My ten year law school reunion is happening at the end of this month. I think about what has happened since I graduated law school. I try to downsize ten years, but I can’t. Reunions foster a curiosity about how others fared, but really it becomes about what has happened to you over the last ten years.
When I decided to go to law school, I was so confident that I would be in the legal world forever. The idea of saying I was a lawyer was important to me, but I didn’t know what it exactly entailed. In my twenties, I was so focused on achieving a career path. This led me to procure an undergraduate degree in political science, followed by graduate school and ultimately law school. I chose the law ultimately because I thought it would be my life-long career. I gave it up because it became a job. It became a means to derive a paycheck, a way to pay off my law school loans.
I think as we age we learn the difference between the words career and job. A job is the activity you do to earn a paycheck. When the alarm rings, you dread going because it doesn’t fulfill you. In your free time, you relish the time away from your job, that feeling of being out your self imposed prison. It isn’t a passion and it isn’t something you would volunteer to do. A career is a calling or a passion. It is something that moves, engages you and gives you a purpose.

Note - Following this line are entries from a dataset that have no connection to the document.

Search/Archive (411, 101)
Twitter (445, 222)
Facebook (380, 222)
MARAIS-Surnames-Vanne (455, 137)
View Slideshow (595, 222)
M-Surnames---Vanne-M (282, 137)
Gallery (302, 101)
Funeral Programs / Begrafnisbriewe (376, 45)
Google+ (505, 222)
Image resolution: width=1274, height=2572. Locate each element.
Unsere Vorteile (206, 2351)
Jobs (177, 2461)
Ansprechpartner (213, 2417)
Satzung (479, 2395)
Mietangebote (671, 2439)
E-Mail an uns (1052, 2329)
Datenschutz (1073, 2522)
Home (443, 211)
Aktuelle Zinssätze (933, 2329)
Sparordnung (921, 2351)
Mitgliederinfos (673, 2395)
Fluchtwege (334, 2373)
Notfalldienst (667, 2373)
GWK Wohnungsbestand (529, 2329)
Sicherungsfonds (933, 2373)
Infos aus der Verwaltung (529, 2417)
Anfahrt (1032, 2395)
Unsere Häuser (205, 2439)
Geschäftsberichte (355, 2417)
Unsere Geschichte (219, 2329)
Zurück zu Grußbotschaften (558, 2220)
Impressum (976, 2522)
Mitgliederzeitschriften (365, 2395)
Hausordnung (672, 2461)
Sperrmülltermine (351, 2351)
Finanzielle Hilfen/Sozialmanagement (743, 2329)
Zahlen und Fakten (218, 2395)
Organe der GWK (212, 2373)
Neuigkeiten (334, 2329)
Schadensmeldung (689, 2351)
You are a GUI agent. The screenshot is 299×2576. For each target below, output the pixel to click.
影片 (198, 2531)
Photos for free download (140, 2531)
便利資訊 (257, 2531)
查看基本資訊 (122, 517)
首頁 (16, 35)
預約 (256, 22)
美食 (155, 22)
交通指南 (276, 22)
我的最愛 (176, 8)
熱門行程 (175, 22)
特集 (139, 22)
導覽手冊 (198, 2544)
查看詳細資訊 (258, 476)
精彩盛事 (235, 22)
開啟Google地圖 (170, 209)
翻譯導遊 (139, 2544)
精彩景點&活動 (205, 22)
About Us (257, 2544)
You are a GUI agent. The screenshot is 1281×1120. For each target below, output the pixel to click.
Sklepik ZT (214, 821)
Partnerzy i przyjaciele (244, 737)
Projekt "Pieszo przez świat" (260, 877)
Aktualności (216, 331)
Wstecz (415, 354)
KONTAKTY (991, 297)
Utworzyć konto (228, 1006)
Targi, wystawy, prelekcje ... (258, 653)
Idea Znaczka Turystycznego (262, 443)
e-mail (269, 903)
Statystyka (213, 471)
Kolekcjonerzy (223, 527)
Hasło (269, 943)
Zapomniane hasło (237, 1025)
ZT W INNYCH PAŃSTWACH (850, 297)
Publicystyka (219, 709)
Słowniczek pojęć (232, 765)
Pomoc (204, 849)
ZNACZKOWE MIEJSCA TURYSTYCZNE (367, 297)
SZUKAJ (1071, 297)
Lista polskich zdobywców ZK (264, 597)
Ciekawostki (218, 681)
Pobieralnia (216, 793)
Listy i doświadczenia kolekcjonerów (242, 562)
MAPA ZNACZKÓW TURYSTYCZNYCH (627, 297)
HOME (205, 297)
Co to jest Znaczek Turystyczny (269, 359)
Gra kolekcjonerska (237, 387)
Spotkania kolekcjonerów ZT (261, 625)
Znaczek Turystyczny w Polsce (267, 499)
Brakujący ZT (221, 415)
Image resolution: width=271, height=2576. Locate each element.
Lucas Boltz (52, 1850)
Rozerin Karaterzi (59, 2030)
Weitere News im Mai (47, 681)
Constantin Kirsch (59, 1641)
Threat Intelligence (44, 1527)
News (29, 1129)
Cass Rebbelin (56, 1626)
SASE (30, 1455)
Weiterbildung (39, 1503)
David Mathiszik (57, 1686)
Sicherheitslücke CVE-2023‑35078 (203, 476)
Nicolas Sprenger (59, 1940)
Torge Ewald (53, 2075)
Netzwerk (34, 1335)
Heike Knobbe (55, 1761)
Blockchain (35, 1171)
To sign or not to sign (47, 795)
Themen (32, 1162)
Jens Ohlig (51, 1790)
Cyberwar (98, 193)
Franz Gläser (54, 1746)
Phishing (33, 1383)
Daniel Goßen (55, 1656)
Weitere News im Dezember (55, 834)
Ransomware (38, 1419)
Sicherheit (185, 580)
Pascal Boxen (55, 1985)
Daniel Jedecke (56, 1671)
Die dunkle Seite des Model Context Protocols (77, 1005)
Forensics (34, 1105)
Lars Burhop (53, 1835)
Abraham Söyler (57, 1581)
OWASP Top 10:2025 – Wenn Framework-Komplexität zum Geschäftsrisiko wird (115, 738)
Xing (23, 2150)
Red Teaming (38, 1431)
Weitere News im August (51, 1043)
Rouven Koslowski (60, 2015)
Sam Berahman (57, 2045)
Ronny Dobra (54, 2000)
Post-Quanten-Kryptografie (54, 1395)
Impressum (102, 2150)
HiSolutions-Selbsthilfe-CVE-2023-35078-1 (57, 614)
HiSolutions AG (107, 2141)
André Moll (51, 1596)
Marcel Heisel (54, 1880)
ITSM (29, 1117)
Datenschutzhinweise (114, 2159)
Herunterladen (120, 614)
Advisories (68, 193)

Some of us are lucky and recognize their calling early in life. Those people are a rarity. Most of us are fumbling, hoping are jobs will somehow turn into that career. I’ve debated in mind, a hundred times, whether to go or not to go to my reunion. There is hesitation only because I have to confront my own feelings of what I’ve accomplished in the last ten years since graduating law school. In the last few months, people have asked me, “What do you do now?” I reply, “I am writing and working on my first novel.” The follow-up question usually is, “So you are not going to practice law anymore.” I say, “No, not right now. Check with me in another ten years.” I hope in the next decade I’ve fumbled onto my purpose.